Cannabis is often considered as being able to alleviate anxiety. Most of the evidence is anecdotal – meaning, personal user experiences and reports. Thus, it is an individualized determination and results may vary from person to person.
The Mayo Clinic features a question an answer concerning cannabidiol and anxiety. When asked whether there is harm in using CBD to treat anxiety, the answer states
“Athough some research appears to indicate that CBD might hold benefit for treating anxiety-related disorders, more study is needed. Cannabidiol may interfere with other prescriptions, and it can have side effects, so talk with your health care provider before you take any form of CBD.”
Thus, at this point, there is not enough human clinical research to determine the effects of CBD on anxiety – whether good or bad.

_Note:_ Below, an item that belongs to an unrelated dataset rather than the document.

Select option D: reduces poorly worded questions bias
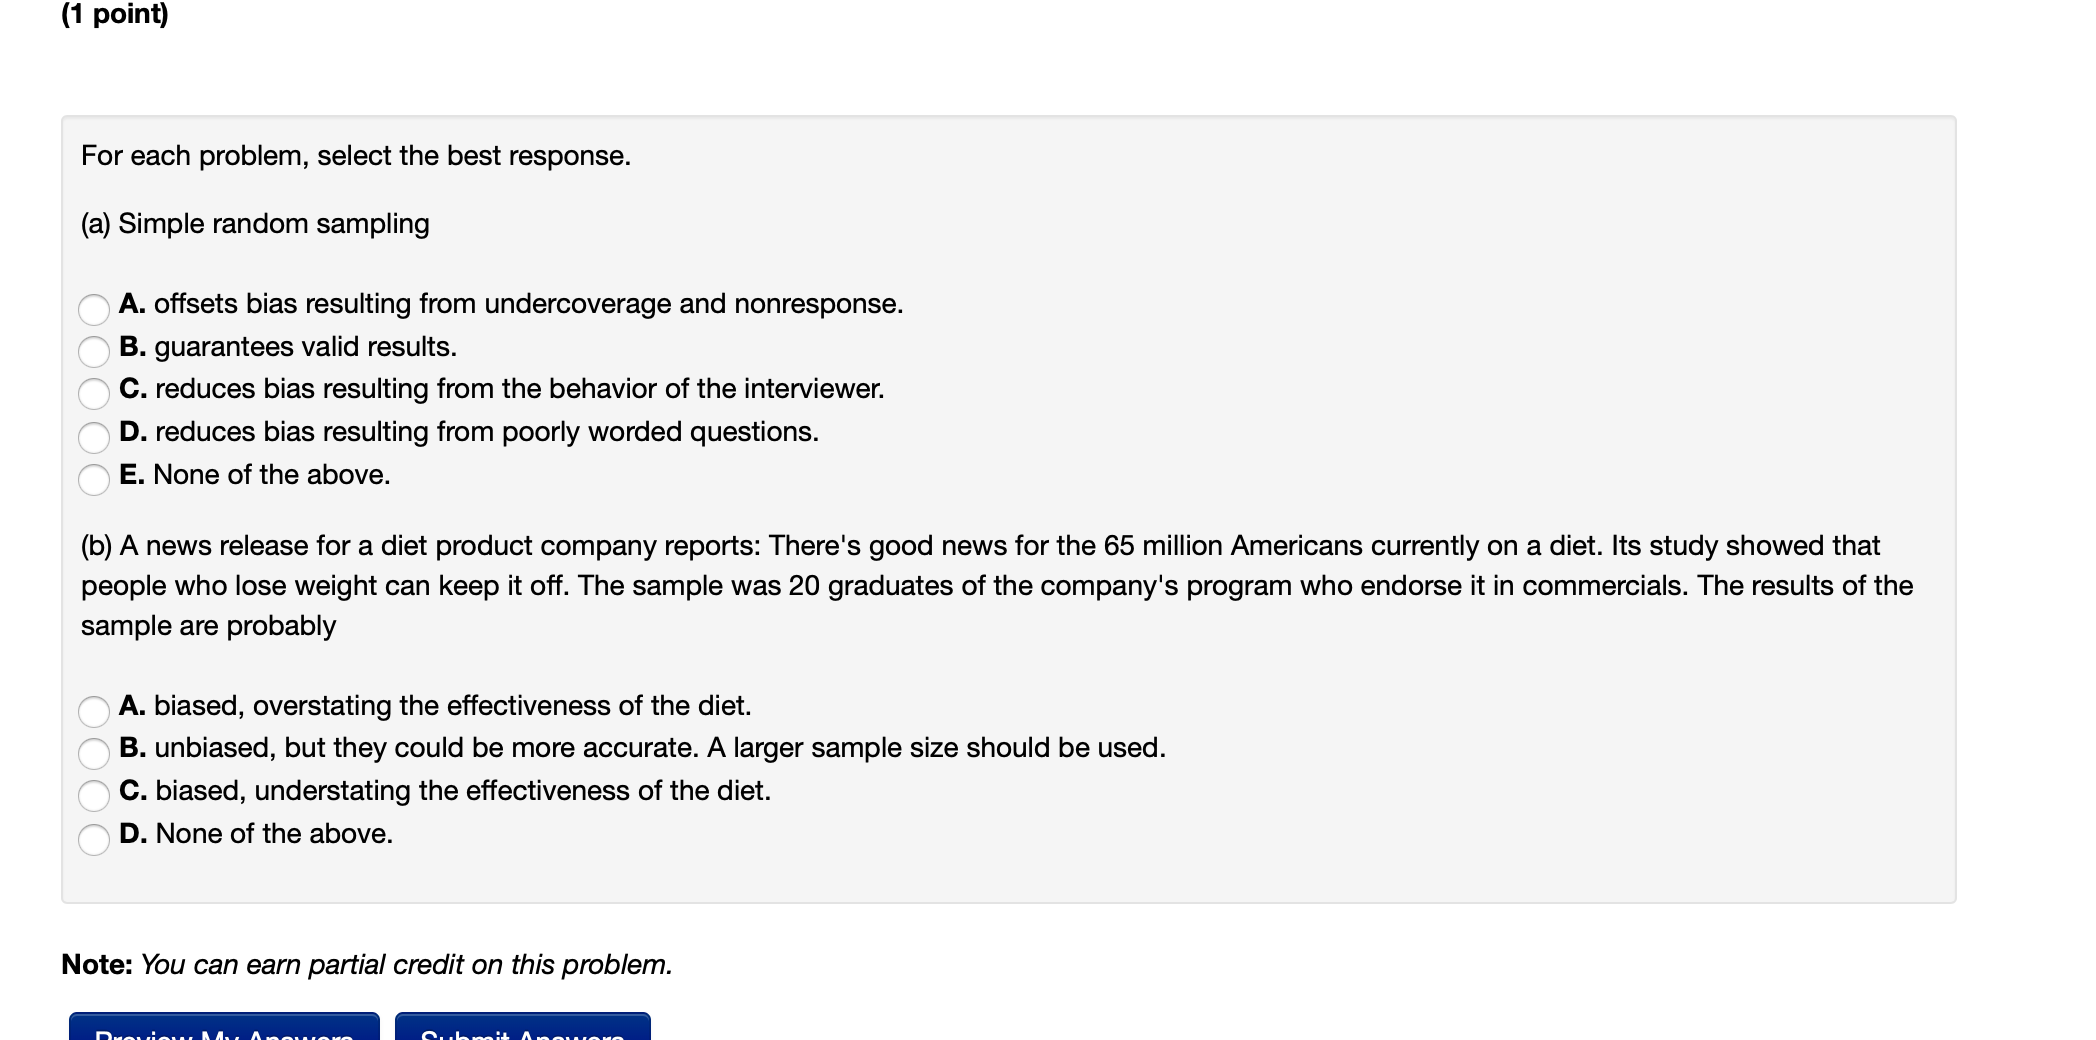The width and height of the screenshot is (2096, 1040). pos(95,437)
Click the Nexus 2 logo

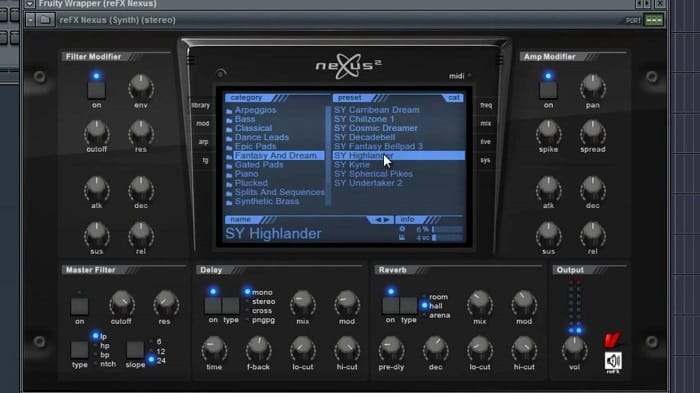(x=348, y=66)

In addition, most of the research out there, tends to look into the impact of marijuana and not CBD oil on anxiety levels. Therefore, when reviewing a new study or research, it is important to look into the conditions of the study. These conditions include whether marijuana or CBD oil was used, the subjects of the study, whether the study was survey style, and the like. By looking into the details, users can better understand and interpret the information before them.
Ultimately, most of the evidence concerning CBD oil and anxiety is anecdotal – whether it means that it improves or mitigates anxiety. When research does come out, users should take the time to truly understand the research that they are reading to determine whether it answers the question and provides evidence for the theory.